Une réforme et ses embûches
En cours de route, l’objectif premier de la réforme Rochon, diminuer le nombre de lits dans les hôpitaux pour offrir davantage de soins ambulatoires et à domicile, a été compromis. Privé de budgets, ce virage vers les soins de proximité sera escamoté. Rapidement, le ministre se retrouve sous les tirs de l’opposition, des syndicats et des corporations médicales, opposés aux compressions de plusieurs milliards assénées pour répondre au dogme du « déficit zéro », rappelle Jean-Pierre Charbonneau.
« Il évitait de se mêler au débat partisan, les joutes politiques n’étaient pas sa tasse de thé. Or, le ministre le plus interpellé à la Chambre, c’est celui de la Santé ! » ajoute-t-il.

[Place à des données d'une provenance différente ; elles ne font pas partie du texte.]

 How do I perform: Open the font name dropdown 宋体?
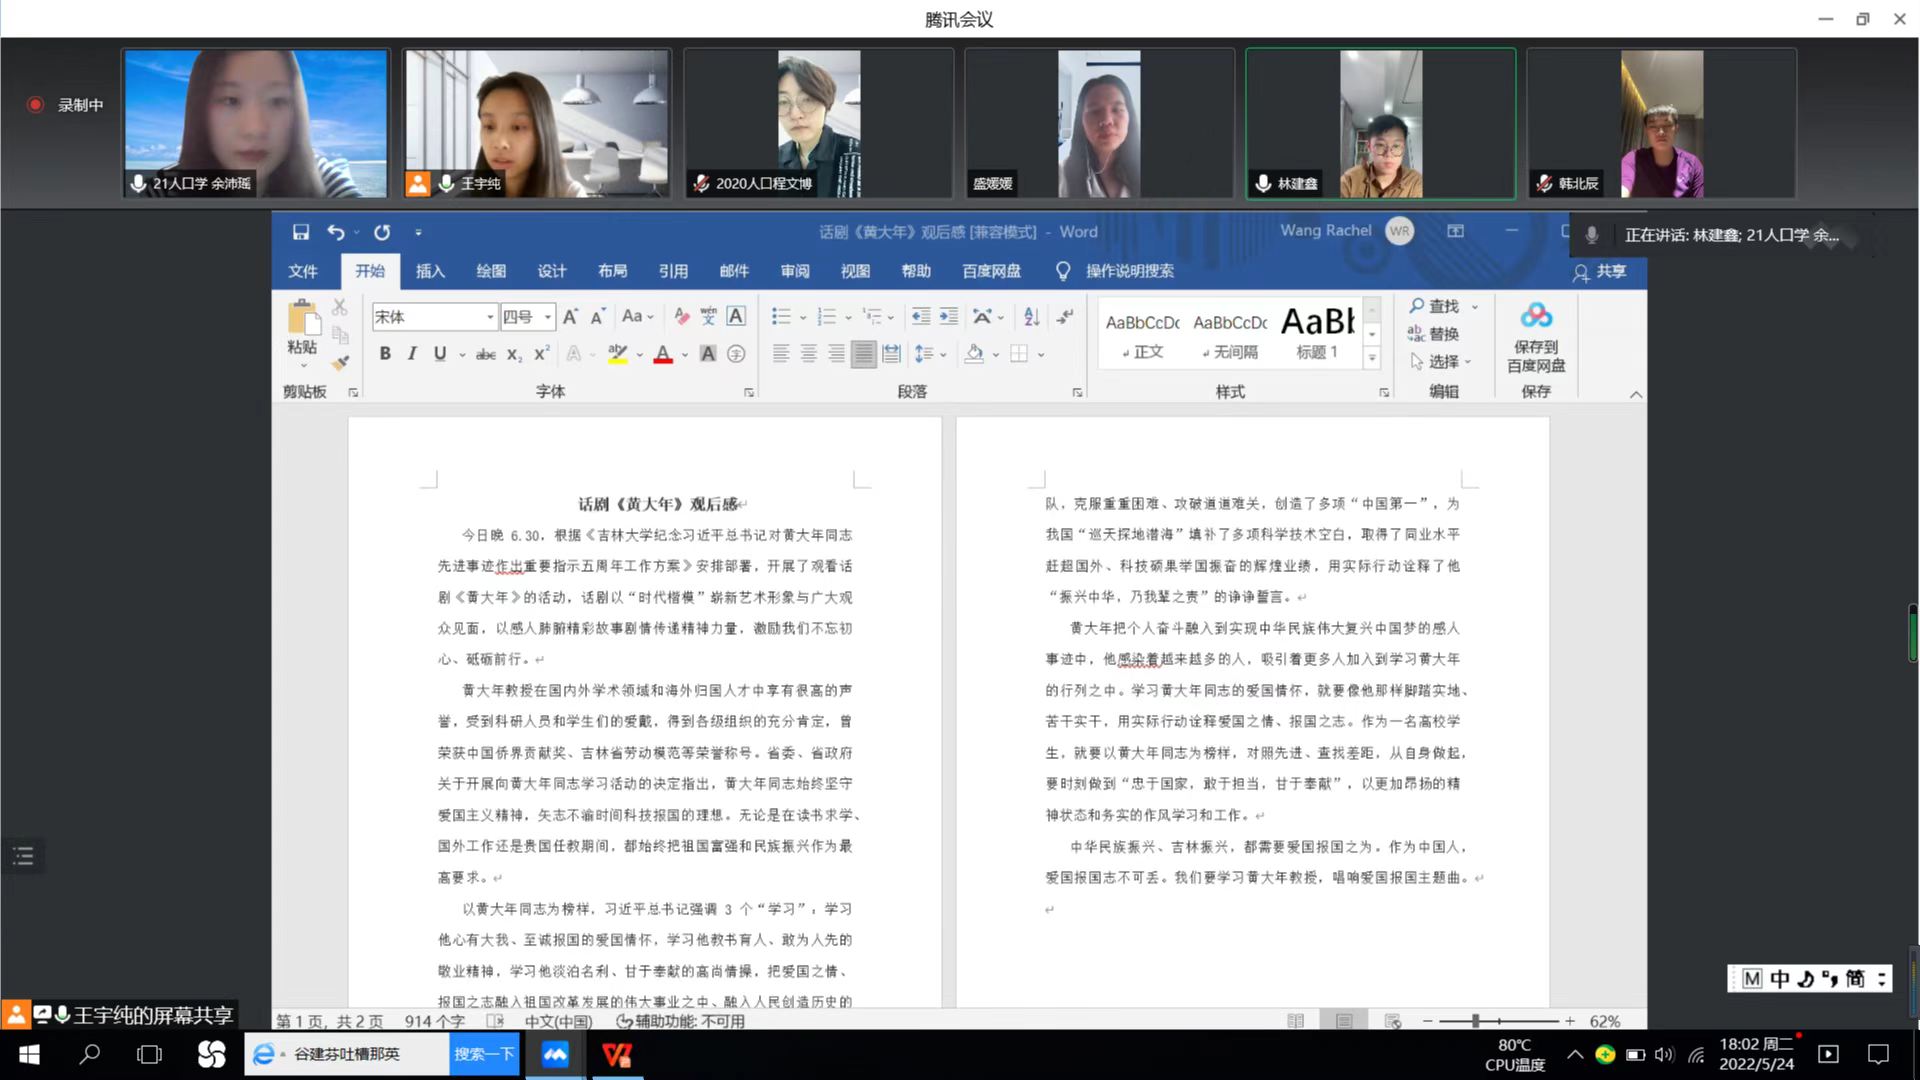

Malgré les écueils rencontrés par sa réforme, le ministre Rochon parvient, en 1996, à sceller la fusion des hôpitaux universitaires, une étape majeure dans la consolidation du réseau hospitalier québécois, et à instaurer un régime public d’assurance médicaments. Il crée ensuite l’Institut national de santé publique du Québec (INSPQ) et l’organisme d’approvisionnement en produits sanguins Héma-Québec. En 1998, il fait adopter une loi réglementant la consommation de tabac, alors que près de 37 % des jeunes sont fumeurs. En 2020, la proportion de jeunes fumeurs ou vapoteurs oscillait entre 15 et 18 %. Après des années de débats acrimonieux, il donnera aussi un cadre légal à la profession de sage-femme.
À quelques mois des élections, le premier ministre Lucien Bouchard lui retire toutefois le ministère de la Santé, pour lui confier celui de la Recherche, de la Science et de la Technologie. En 2001, il sera successivement ministre d’État au Travail, à l’Emploi et à la Solidarité sociale. « Il avait choisi de ne pas démissionner et a dû plier sur plusieurs de ces principes. Mais c’était quelqu’un de digne, un homme sans aucune arrogance », rappelle Jean-Pierre Charbonneau.
« Pas d’amertume »
Tenu davantage pour un gentleman qu’un politicien bagarreur, Jean Rochon laisse derrière lui l’image d’un homme de convictions, mu d’abord par le souci d’améliorer l’équité et la santé de la population.
« Il n’avait pas d’amertume de son passage en politique. Il était bon joueur. Même à la barre du ministère de la Recherche, ou du Travail, il a continué d’être habité par des valeurs d’équité sociale », affirme le Dr Réjean Hébert, aussi ex-ministre de la Santé, sous Pauline Marois. Il décrit celui qui l’avait conseillé avant d’aller en politique comme son mentor et un « grand homme de santé publique ». « Plusieurs générations de médecins en santé publique sont aujourd’hui en deuil », dit-il.

Peu flamboyant, discret, Jean Rochon était un homme de connaissances qui, insiste le Dr Réjean Hébert, a continué de contribuer au transfert des connaissances dans les milieux de soins, même après avoir quitté la vie politique.
Né à Montréal en 1938, Jean Rochon a reçu plusieurs hautes distinctions au cours de sa carrière, dont le prix R. D. Defries en 1994, remis par l’Association canadienne de santé publique pour saluer sa contribution exceptionnelle à l’avancement de la santé publique, et il a été décoré de l’Ordre national du Québec en 2015.
Mardi matin, le premier ministre François Legault a déclaré sur Twitter : « Quelle triste nouvelle. C’était un homme gentil et brillant. » La cheffe libérale Dominique Anglade a elle aussi décrit l’ancien ministre comme un « passionné du Québec », alors que le chef parlementaire de Québec solidaire, Gabriel Nadeau-Dubois, l’a qualifié d’« homme marquant de la politique québécoise ».
Une version précédente de ce texte mentionnait que Jean Rochon a été le professeur de santé publique, à l’Université Laval, du Dr Réjean Hébert. Elle a été corrigée.